Sadly, there is still no real answer to MS-Access' programming paradigm in the Linux world. Gambas http://gambas.sourceforge.net/ comes close. So does RealBasic http://www.realbasic.com/. Other wannabe environments are simply wasting time at present, and do not appear to be serious.
I am meant to understand that Kross http://conference2006.kde.org/conference/talks/2.p hp is progressing well, but was not impressed when I tried it.
Having powerful programming environments that are friendly to newbies is OK, but making them actively hostile to power users on the other hand is insane. Those two items aren't mutually exclusive, but Linux programmers tend to think so - sadly.
"...looking at "average" pieces of code can make me cry. The structure is appalling, and the programmers clearly didn't think deeply about correctness, algorithms, data structures, or maintainability."
Maybe it's because the average programmer is enslaved in company business. They don't have the
time to create masterpieces or art in programming. Instead of that they are forced to create
something adequate in a given time. Happens almost everytime, when science becomes business.
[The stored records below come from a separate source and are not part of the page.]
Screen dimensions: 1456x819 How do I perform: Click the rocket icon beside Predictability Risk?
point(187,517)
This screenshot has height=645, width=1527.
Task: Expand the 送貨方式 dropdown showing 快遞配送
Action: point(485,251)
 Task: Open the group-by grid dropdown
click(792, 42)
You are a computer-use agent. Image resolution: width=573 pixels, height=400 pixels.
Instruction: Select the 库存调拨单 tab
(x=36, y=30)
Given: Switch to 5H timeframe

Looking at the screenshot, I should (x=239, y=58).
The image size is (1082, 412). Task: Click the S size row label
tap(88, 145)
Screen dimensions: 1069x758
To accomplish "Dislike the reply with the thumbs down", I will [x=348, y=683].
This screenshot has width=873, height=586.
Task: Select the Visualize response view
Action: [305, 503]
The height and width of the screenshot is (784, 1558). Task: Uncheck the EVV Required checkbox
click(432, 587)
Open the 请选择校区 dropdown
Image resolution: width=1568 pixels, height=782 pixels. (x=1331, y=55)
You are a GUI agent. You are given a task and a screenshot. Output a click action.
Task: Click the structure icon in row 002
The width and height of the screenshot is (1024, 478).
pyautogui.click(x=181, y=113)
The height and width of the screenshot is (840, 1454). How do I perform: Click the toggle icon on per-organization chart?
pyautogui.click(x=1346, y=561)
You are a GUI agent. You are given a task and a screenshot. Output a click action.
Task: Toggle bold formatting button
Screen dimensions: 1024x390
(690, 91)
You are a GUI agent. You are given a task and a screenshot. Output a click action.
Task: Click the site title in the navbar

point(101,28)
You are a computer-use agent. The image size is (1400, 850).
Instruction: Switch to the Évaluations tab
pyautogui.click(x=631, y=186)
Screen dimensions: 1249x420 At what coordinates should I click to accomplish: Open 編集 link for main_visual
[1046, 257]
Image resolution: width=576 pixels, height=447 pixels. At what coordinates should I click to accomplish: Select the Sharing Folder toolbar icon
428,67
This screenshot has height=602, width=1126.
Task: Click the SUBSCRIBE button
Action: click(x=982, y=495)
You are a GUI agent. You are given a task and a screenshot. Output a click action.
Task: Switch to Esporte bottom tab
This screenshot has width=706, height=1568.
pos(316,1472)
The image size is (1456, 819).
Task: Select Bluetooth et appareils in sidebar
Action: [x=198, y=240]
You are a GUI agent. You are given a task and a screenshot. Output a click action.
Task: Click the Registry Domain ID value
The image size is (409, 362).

I don't like that, you don't like that, no one likes that, but that's the way commercial industries
are working (at the moment).
The Firefox codebase is indeed a mess. Don't take my word for it, view it yourself: http://lxr.mozilla.org/seamonkey/source/.
Part of the problem is the severe over-architecturing. This over-architecturing has added much unnecessary complexity to the overall design of Gecko and Firefox. Much of it is "justified" in the name of portability. But then we find that other frameworks, including wxWidgets and GTK+, do just fine without the overly complex and confusing architecture of Gecko and Firefox.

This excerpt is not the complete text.